I also praised God while I grieved because I knew that God himself had sent this trial as Peter makes clear when he says that we are grieved by these trials “so that the genuineness of our faith may result in praise and glory and honor when Jesus is revealed.”  It is those two little words “so that” that give me the ground for praising God that he stands behind Jared’s accident as well as my cancer.  The grief producing trials have a purpose and only a person can do things with a purpose.  As it is not possible that Satan would want the genuineness of my faith to result in praise when Jesus returns; it must be God who has this purpose.

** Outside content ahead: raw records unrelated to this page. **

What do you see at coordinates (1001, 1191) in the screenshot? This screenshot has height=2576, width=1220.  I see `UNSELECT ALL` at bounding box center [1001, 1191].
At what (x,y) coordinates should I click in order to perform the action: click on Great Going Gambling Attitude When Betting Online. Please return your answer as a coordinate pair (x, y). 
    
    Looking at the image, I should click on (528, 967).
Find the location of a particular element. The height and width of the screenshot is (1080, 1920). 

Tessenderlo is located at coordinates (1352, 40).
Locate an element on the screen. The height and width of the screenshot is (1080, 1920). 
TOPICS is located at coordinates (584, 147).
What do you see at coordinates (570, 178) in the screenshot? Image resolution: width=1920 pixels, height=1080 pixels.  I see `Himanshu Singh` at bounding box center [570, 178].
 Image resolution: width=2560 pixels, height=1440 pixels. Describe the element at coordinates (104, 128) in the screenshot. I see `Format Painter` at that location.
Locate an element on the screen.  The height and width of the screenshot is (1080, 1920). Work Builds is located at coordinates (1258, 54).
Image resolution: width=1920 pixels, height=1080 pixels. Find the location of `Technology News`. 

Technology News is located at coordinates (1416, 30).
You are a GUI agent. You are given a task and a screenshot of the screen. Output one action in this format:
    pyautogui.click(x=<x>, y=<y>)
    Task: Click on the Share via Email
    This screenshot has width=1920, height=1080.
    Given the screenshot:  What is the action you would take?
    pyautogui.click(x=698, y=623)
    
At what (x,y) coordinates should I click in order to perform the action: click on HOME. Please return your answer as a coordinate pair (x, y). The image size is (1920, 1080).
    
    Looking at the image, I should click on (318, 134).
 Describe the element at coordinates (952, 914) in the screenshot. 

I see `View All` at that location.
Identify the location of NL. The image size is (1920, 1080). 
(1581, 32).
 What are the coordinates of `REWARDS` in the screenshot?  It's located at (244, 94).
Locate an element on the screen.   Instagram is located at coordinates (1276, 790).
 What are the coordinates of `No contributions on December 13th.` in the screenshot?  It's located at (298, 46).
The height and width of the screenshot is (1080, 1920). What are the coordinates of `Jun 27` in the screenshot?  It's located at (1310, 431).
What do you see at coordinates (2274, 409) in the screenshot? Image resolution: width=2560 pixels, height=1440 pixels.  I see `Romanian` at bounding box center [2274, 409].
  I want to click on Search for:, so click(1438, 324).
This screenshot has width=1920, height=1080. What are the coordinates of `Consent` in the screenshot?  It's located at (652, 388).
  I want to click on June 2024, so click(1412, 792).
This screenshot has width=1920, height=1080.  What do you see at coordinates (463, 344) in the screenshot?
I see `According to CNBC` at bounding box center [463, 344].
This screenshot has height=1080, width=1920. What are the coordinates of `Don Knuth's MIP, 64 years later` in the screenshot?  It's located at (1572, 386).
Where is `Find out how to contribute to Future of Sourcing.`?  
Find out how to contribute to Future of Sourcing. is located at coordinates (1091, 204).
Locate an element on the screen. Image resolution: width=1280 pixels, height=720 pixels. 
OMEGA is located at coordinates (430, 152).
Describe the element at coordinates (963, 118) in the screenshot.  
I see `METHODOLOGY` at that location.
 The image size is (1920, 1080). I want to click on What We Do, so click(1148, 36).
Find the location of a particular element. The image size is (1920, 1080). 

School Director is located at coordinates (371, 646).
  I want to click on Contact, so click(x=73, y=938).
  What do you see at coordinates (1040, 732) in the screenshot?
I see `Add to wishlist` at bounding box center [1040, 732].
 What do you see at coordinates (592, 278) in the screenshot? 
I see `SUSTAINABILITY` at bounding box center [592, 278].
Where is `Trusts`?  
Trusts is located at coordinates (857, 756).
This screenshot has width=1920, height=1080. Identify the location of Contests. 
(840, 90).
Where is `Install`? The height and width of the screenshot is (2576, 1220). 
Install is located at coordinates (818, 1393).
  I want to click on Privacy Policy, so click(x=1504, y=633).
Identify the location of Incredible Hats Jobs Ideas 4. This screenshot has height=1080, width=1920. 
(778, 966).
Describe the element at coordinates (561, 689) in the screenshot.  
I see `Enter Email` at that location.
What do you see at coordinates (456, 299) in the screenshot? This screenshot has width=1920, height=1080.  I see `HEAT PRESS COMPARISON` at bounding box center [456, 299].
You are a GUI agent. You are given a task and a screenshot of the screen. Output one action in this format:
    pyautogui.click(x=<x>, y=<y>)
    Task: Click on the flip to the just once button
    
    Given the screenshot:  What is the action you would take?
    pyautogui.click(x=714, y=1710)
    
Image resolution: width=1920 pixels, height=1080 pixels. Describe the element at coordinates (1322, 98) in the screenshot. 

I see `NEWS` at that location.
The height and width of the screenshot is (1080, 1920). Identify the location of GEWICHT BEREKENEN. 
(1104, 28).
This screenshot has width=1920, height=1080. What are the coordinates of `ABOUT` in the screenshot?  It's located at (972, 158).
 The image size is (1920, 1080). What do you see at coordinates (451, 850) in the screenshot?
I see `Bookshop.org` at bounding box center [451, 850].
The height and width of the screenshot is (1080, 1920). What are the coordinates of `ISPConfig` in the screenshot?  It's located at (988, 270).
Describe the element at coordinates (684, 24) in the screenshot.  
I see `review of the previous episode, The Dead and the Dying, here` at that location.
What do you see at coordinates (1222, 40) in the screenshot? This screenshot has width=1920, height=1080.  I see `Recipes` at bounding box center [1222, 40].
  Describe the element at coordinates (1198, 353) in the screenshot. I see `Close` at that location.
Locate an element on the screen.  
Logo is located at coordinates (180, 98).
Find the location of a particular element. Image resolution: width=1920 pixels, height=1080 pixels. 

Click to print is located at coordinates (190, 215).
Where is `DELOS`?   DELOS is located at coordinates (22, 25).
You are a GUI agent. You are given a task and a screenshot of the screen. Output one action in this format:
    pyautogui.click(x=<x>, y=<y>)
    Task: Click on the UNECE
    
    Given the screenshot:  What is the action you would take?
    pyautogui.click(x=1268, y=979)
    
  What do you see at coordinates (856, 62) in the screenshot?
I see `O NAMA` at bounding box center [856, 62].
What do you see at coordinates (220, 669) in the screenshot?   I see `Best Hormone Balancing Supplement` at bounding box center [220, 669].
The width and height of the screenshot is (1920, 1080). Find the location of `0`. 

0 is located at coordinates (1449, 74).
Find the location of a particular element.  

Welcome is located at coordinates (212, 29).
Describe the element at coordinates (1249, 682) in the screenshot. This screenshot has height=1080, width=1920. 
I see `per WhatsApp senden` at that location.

What exactly does it mean that God’s purpose in our sufferings is that the genuineness of our faith will result in praise and glory and honor?  Part of the answer to that lies in that parenthetical statement he inserts; “faith—more precious than gold that perishes though it is refined by fire--.”  All the impurities are burned out of the gold when it is subjected to the fire of the smelter.  In the same way these grief producing trials burn out the impurities of our faith.  The trials require us to believe that Jesus and  his saving work is better than whatever loss we have experienced.  To be loved by Jesus, to belong to God and be the heir of eternal life is better than not having a brain-injured son.   He and his salvation is better than not having cancer.  He is better than …. You fill in the blank in your own life.  All the suffering is sent by God so that we will discover and believe in a more pure and clear way that Jesus is the most necessary person in the universe to us.  You and I need the grief of various kinds of suffering to learn that he is better than everything.  We cannot learn it without the suffering.